Si dice spesso: «Il lavoro è la vita, ma anche la vita è il lavoro». E la realtà lo conferma. Ho visto persone in settimana bianca che, tra una seggiovia e l’altra, facevano telefonate di lavoro. È così che funziona oggi, e non possiamo farci nulla. Certo, si può provare a staccare, ma credere di potersi scollegare del tutto per due, tre o quattro giorni è un’illusione. Il mio approccio? Accettare questa nuova realtà e imparare a riallinearla, trovando un equilibrio dinamico, più che rigido, tra le diverse sfere della vita.
Tu che conosci benissimo le aziende, quanto è importante la pianificazione e il controllo di gestione per monitorare la salute di un’impresa?

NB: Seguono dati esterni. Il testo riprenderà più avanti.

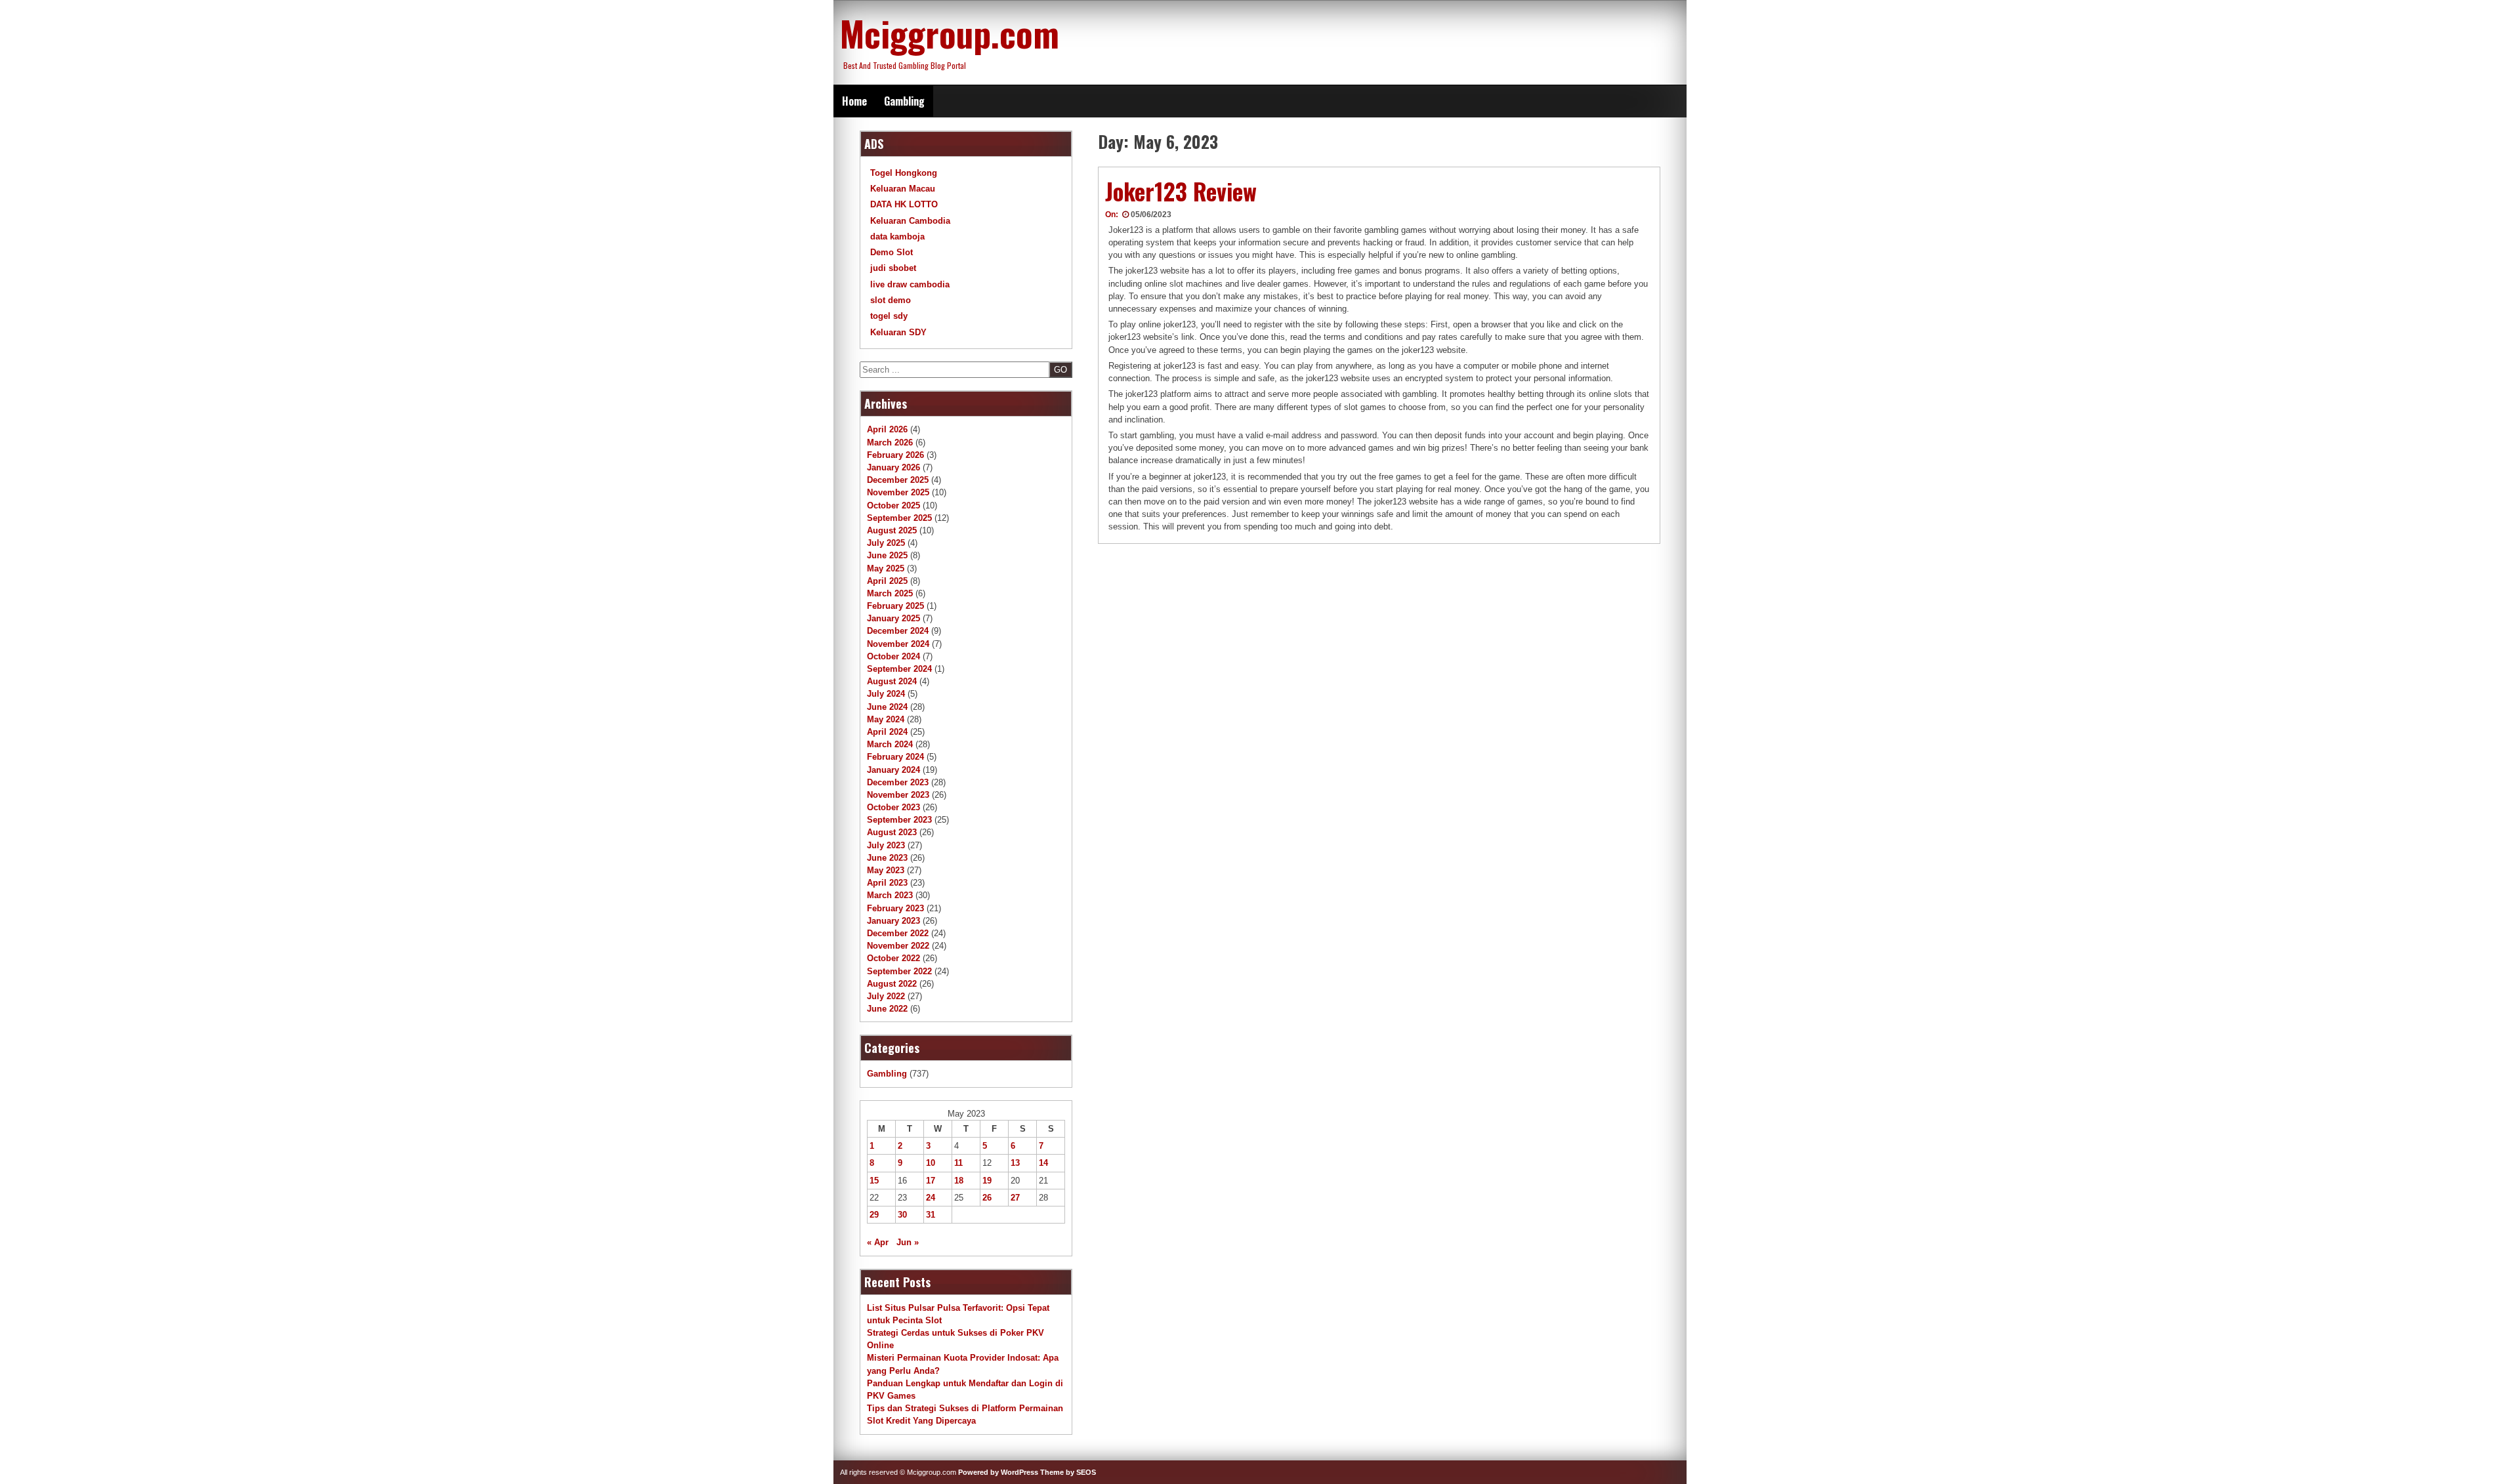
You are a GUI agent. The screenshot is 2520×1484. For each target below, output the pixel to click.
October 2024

La cultura imprenditoriale italiana è spesso orientata principalmente alla generazione di fatturato e alla creazione di opportunità. Tuttavia, ciò che distingue le aziende più solide e durature è la capacità di focalizzarsi sul profitto reale e su una gestione fiscale equilibrata.

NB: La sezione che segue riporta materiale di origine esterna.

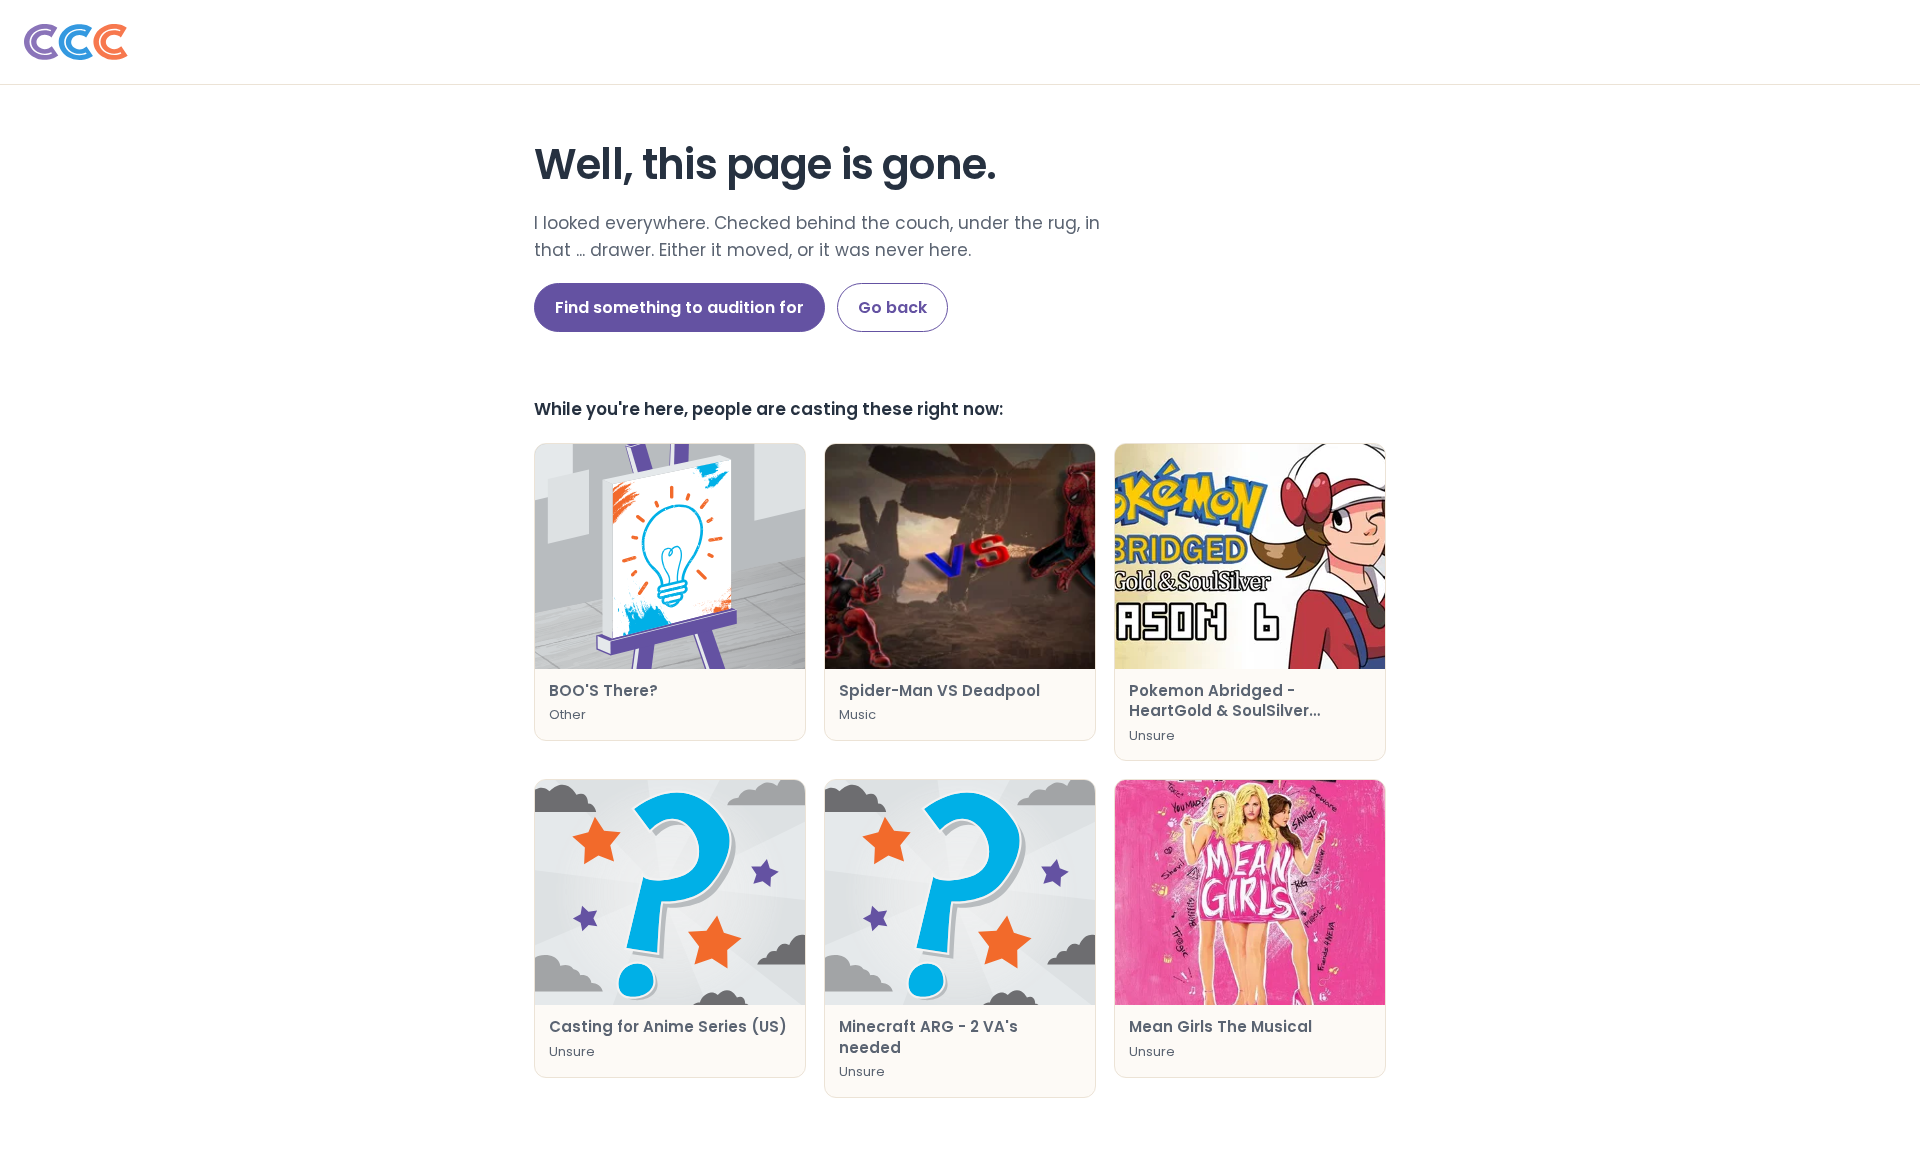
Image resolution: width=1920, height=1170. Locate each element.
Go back (892, 307)
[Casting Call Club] (960, 42)
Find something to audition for (679, 307)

Figure orientate all’eccellenza tendono ad alzare continuamente gli standard
Oggi, senza una corretta pianificazione e controllo di gestione, un’azienda rischia di sfrecciare a tutta velocità su un binario diretto contro un muro. L’illusione di una crescita basata solo sull’aumento del fatturato può portare a conseguenze disastrose se non è accompagnata da una strategia attenta alla sostenibilità economica. La pianificazione non è solo una scelta prudente, ma una necessità per garantire stabilità, competitività e crescita duratura.
In chiusura, una domanda sugli editori di Business Stars: com’è stato lavorare con loro?

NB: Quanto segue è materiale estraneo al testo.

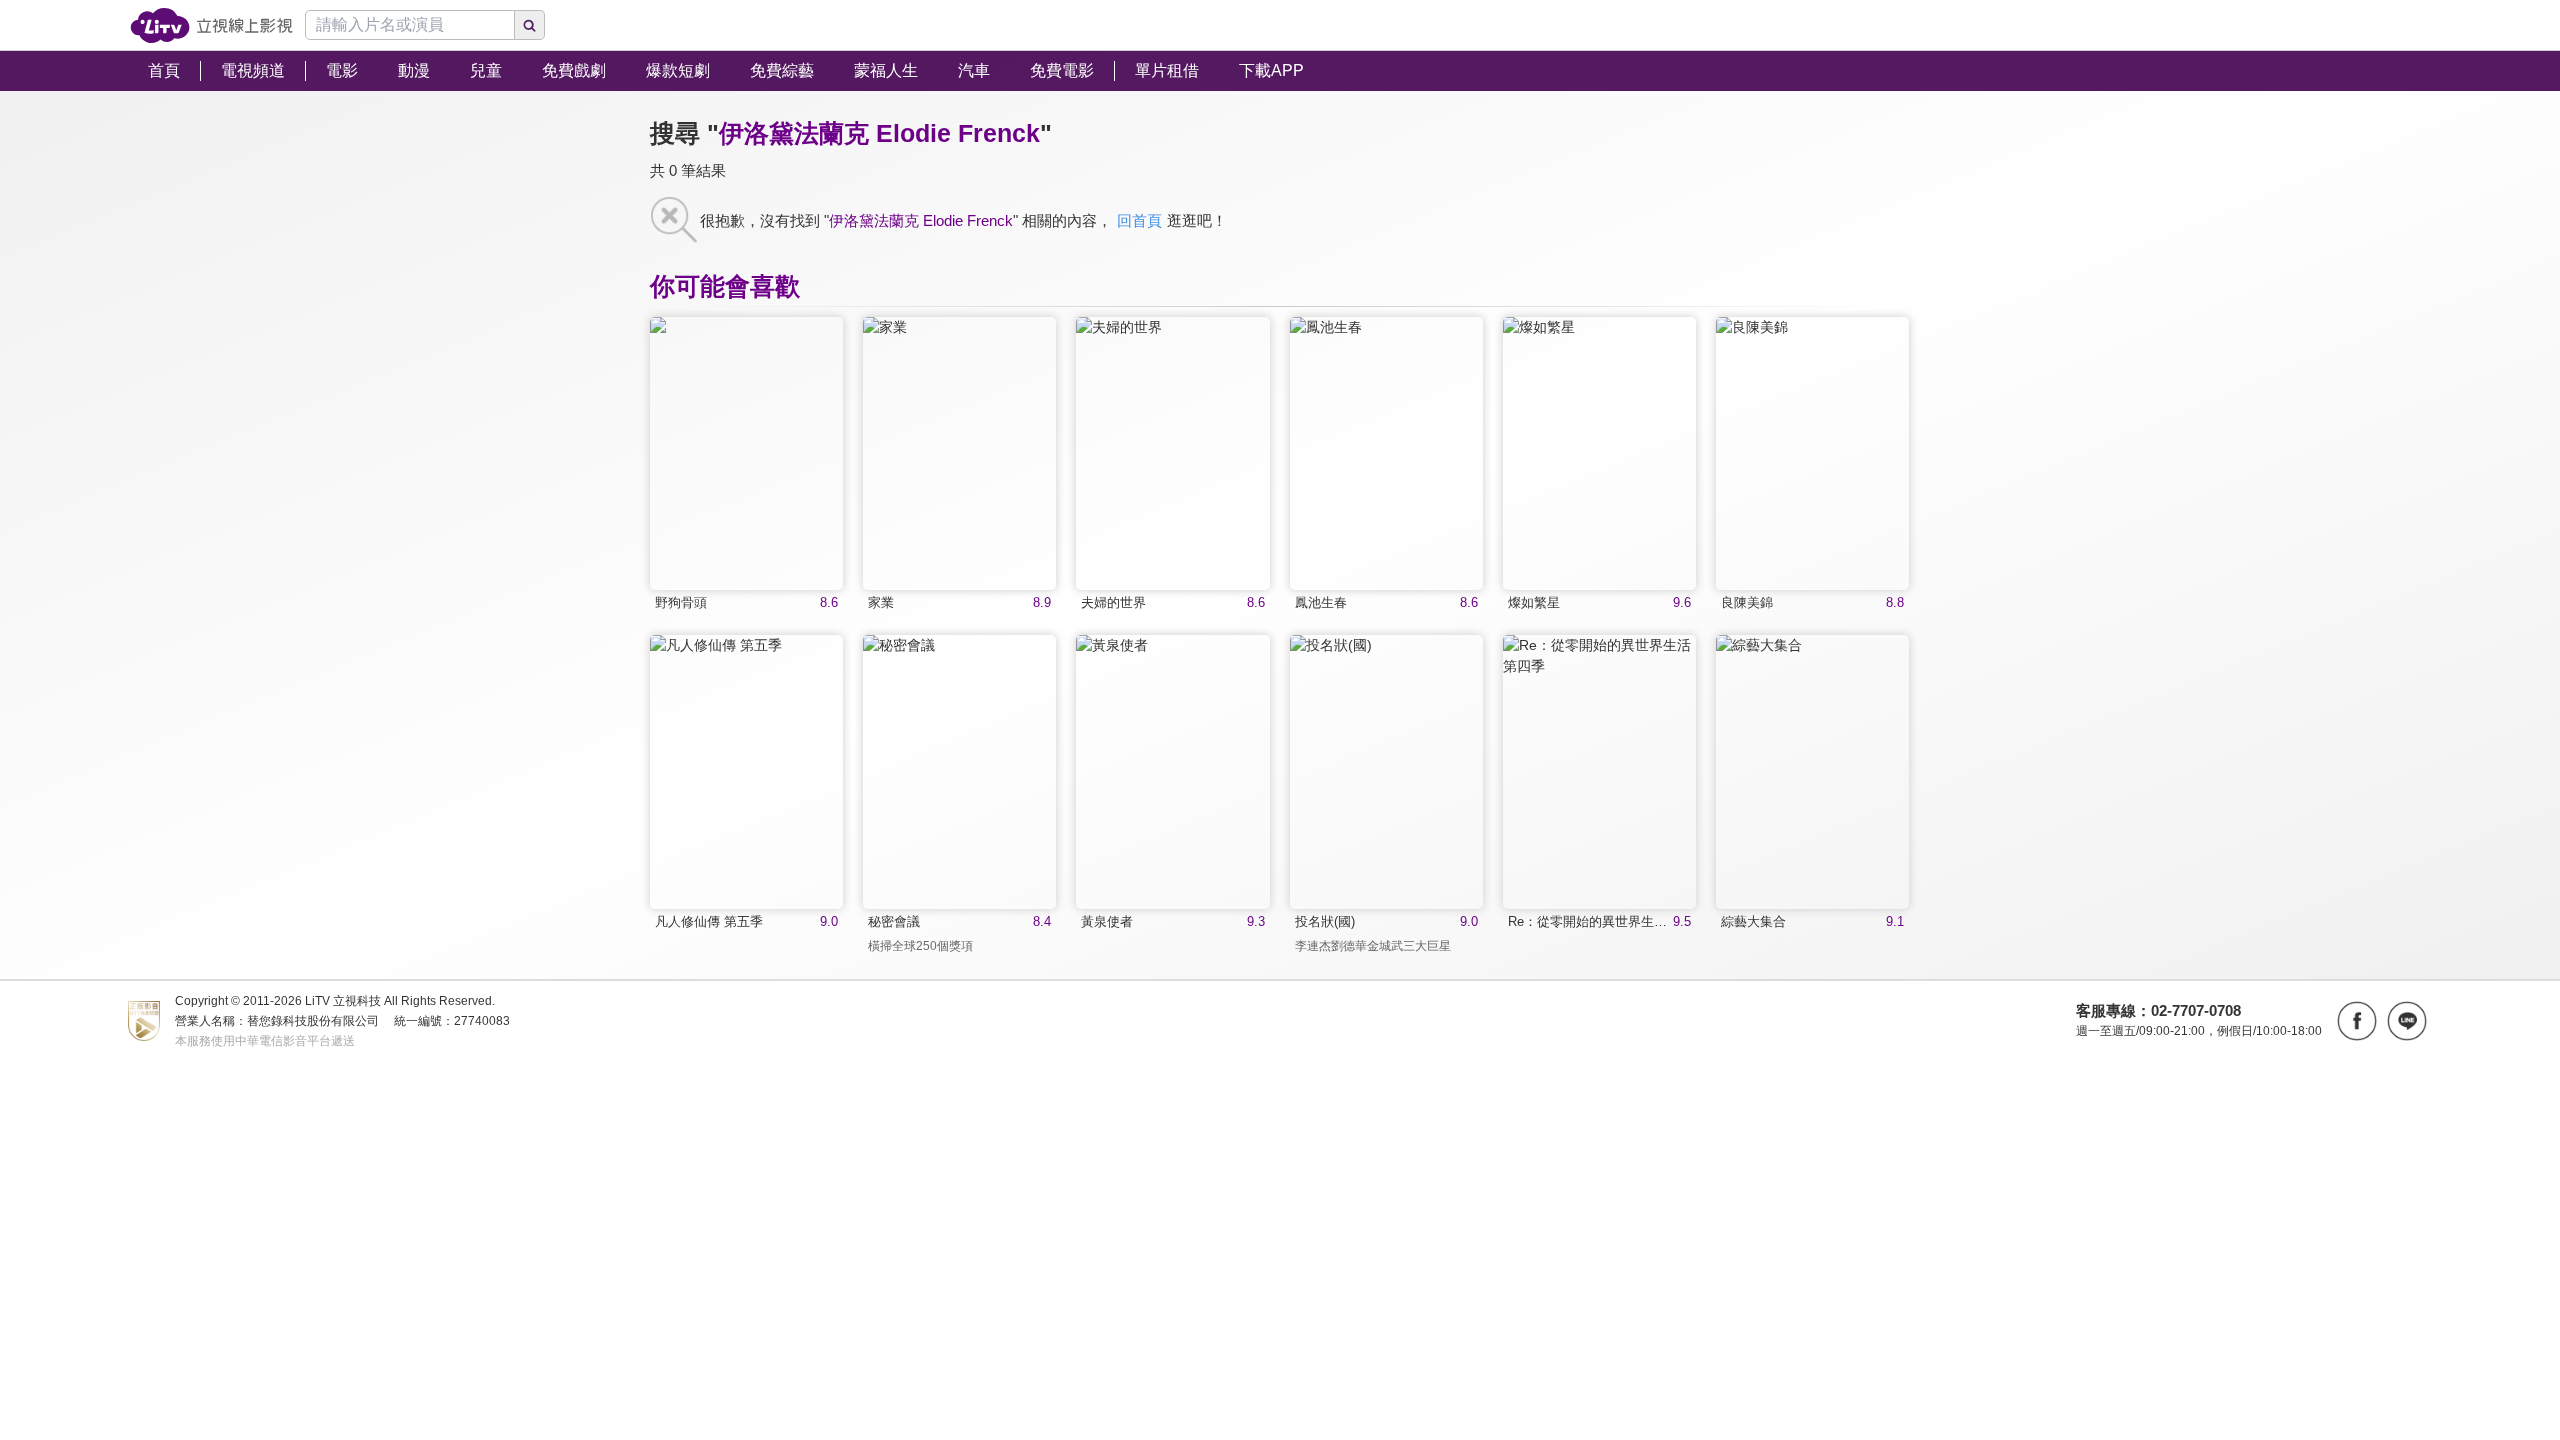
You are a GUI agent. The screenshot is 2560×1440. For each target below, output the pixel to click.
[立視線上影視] (211, 25)
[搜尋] (530, 25)
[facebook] (2357, 1021)
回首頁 (1139, 220)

Lavorare in Imprefocus, con Francesco e Francesca Cardone, è stato un piacere e un onore. Quando ho avuto l’opportunità di collaborare presso la loro sede, a stretto contatto con il team e i collaboratori, ho trovato persone con una chiarezza di missione straordinaria.

Maserati al Be Your Best di HRD
È naturale che figure così orientate all’eccellenza tendano ad alzare continuamente gli standard, e questo porta con sé una conseguenza inevitabile: non tutti riescono a seguirli. Tuttavia, ciò che ho visto in Francesco, che conosco meglio, è un’impronta di leadership determinata, sempre focalizzata sul risultato, indipendentemente da quanti lo seguiranno. Questo è ciò che lo distingue e gli fa onore: guida con l’esempio, dimostrando ogni giorno che l’impegno e la visione chiara sono le chiavi per raggiungere il successo.